Seit über 15 Jahren schon leitet Caberta die in Deutschland einzigartige Aufklärungs- und Beratungsstelle zu Scientology. Damit gehört sie nicht nur hierzulande zu den bekanntesten Experten auf diesem Gebiet. Nun fordert sie zusammen mit dem parteilosen Hamburger Innensenator Udo Nagel ein Verbot von Scientology in Deutschland. Für sie ist der Grund für das Verbot klar: Scientology, 1954 von dem amerikanischen Science-Fiction-Autor Lafayette Ronald Hubbard gegründet, sei eine verfassungswidrige, totalitäre Organisation, die die freiheitlich-demokratische Grundordnung ablehne. "Scientology ist eine Gefahr für Menschen und Gesellschaft und eine verfassungsfeindliche, extremistische Organisation", sagt Caberta.

Doch die wenigen Kritiker, die zwar Scientology nicht in Schutz nehmen wollen, aber auf die demokratischen Grundwerte der Meinungsfreiheit pochen, warnen vor einem Verbotsverfahren: In einer Demokratie sollte das immer noch die Ausnahme bleiben.

Auch Caberta geht in ihrem Buch - das zwar einen guten Überblick über Scientology bietet, in dem jedoch nichts grundsätzlich Neues steht - auf die Meinungsfreiheit ein. Caberta betont, daß in einer Demokratie zwar jeder nach seiner Fasson glücklich werden dürfe. Doch bei dieser Sekte müsse man sich im klaren sein, daß es "wirklich nicht um Glauben", sondern um die kommerzielle "Verbreitung der Technologie des Herrn Hubbard" gehe. Es sei außerdem notwendig klarzustellen, daß, wer Teil des System Scientology sei, nicht einfach außerhalb als ganz normales Mitglied der Gesellschaft leben könne.

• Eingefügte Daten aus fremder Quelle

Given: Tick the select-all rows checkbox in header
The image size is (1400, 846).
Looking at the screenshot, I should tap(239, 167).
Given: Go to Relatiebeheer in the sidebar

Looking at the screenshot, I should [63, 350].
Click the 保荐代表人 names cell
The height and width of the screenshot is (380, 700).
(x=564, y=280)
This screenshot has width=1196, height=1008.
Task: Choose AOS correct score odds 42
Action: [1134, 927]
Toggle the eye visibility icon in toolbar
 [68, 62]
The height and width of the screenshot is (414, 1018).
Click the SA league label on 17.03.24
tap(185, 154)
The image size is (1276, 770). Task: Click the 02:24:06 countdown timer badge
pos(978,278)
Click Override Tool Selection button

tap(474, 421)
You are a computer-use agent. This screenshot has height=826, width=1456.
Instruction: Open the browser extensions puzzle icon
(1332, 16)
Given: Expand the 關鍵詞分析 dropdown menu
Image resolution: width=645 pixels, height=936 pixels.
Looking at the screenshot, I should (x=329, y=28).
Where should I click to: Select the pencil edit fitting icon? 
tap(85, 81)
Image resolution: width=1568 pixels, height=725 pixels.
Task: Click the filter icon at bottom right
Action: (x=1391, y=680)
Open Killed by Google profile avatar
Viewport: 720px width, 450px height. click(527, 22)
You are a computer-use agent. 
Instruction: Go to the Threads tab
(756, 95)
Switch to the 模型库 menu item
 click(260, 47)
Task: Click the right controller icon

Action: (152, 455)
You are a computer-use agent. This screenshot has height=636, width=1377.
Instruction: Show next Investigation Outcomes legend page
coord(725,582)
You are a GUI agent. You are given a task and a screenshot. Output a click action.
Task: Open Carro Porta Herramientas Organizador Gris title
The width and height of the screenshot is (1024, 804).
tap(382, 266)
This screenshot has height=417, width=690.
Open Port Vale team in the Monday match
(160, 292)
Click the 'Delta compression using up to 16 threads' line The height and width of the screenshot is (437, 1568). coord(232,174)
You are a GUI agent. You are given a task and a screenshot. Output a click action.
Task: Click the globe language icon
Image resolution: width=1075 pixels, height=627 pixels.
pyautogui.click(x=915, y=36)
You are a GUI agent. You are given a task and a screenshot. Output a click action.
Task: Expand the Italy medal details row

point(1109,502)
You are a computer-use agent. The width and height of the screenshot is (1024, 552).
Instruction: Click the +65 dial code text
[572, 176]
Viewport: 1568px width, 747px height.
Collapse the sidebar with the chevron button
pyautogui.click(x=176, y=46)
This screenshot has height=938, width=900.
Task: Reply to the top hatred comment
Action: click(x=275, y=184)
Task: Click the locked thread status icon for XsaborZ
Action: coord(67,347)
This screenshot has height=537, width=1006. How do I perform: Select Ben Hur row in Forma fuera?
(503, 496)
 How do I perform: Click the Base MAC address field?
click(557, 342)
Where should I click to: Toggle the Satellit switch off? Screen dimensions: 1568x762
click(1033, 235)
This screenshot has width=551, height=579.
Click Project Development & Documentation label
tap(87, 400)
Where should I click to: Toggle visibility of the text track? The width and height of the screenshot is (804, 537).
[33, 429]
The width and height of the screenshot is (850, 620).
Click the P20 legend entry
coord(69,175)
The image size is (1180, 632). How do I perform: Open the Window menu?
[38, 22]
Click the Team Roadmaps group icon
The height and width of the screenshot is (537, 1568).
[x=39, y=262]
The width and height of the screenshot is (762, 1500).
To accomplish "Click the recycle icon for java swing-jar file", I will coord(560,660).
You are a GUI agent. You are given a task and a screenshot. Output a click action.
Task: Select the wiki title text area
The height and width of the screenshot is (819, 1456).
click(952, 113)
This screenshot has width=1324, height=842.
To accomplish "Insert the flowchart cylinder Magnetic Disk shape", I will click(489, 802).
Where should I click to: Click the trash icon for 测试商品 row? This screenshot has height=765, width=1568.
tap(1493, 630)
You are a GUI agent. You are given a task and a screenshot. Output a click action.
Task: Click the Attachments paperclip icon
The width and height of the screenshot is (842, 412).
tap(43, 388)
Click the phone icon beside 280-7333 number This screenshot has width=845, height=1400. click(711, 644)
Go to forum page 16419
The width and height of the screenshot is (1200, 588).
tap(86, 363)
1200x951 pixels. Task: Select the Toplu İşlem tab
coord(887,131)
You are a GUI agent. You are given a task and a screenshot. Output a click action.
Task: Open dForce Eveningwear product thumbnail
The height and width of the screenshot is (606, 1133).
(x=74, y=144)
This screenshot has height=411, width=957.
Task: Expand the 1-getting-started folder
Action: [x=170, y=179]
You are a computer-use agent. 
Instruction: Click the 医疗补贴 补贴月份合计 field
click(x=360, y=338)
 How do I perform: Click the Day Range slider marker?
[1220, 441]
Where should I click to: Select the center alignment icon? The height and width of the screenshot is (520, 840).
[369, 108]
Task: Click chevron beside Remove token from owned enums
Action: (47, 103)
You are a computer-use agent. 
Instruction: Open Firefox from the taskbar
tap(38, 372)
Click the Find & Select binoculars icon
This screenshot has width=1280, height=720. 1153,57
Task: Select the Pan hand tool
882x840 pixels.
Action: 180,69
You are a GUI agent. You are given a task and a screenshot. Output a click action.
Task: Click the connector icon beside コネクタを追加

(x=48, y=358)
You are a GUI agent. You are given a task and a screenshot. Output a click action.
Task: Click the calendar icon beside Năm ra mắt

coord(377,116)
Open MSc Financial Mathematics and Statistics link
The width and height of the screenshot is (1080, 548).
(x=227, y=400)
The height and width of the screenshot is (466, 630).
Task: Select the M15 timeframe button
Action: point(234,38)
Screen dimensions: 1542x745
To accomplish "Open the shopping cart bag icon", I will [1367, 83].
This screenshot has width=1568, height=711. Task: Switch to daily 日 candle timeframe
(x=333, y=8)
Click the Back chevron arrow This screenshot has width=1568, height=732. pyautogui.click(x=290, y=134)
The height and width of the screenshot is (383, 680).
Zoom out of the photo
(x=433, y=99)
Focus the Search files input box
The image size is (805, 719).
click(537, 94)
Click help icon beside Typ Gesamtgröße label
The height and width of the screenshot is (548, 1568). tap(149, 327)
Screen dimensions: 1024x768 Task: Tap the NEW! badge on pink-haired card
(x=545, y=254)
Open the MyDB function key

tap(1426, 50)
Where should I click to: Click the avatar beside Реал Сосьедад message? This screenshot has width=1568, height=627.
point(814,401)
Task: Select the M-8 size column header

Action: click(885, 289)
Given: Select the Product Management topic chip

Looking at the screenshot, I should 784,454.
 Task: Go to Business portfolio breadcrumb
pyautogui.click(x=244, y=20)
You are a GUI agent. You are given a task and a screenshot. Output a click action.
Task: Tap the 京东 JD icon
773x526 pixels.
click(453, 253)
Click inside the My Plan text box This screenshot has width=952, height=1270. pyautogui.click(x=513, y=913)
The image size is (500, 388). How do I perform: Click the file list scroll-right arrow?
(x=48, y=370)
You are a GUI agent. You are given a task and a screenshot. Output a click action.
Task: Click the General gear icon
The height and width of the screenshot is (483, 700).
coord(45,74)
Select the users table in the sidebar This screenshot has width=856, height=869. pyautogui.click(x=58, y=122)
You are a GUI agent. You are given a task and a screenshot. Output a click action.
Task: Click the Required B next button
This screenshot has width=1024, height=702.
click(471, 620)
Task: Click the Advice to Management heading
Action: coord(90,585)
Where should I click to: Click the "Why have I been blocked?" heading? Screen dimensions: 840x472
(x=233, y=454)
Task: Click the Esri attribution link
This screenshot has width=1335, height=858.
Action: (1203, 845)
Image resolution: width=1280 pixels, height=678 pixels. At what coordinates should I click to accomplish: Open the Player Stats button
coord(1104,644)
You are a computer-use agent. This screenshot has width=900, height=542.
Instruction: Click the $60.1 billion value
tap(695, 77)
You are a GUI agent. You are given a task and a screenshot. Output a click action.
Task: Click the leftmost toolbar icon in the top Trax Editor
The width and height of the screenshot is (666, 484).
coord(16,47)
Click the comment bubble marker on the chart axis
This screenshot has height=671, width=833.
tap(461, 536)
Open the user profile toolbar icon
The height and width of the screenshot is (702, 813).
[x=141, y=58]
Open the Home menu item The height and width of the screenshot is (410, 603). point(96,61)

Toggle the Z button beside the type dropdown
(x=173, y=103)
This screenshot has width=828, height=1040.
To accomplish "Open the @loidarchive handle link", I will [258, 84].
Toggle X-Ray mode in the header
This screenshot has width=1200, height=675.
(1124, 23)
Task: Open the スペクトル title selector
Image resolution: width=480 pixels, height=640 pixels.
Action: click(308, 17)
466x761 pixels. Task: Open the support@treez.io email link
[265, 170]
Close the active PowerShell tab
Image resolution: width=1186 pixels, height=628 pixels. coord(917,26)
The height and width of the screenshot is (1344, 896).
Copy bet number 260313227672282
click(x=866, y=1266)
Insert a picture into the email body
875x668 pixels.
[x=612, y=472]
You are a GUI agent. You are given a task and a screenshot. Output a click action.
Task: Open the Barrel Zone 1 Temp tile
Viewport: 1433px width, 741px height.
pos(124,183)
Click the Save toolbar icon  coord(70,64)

Scientology sei ein System mit eigenen Regeln, Rechten und Werten. Gerade deshalb sei ein Ausstieg aus der Organisation genauso schwierig wie aus anderen totalitären Systemen. Auch hier sei nicht nur die innere gegenseitige Kontrolle extrem stark, sondern auch die psychische Konditionierung - die Scientology-Expertin spricht sogar von Gehirnwäsche - des einzelnen Mitgliedes. "Man verläßt diese Organisation nicht einfach wie einen Kegelclub oder eine andere Gemeinschaft und macht nach dem Abenteuer bei der Hubbard-Truppe da weiter, wo man vorher aufgehört hat", schreibt Caberta. Der endgültige Ausstieg benötige viel Zeit: "Die Füße sind raus, der Kopf braucht noch eine Weile."

Doch die Organisation Scientology, die von Experten wie Caberta hauptsächlich als exzellente "Marketingfirma" eingestuft wird, hat dieses Jahr keine besonders gute Eigenwerbung gemacht: Denn bevor das "Schwarzbuch Scientology" veröffentlicht wurde, versuchte die Sekte alles, um die Publizierung zu verhindern. Das ist Scientology nicht gelungen, doch nebenbei haben sie Ursula Cabertas Buch dadurch mehr Bedeutung zugesprochen, als es vielleicht verdient hätte.

Foto: Deutschlandzentrale von Scientology in Berlin: "Die Füße sind raus, der Kopf braucht noch eine Weile"

Ursula Caberta: Schwarzbuch Scientology. Gütersloher Verlagshaus, München 2007, broschiert, 208 Seiten, 17,95 Euro.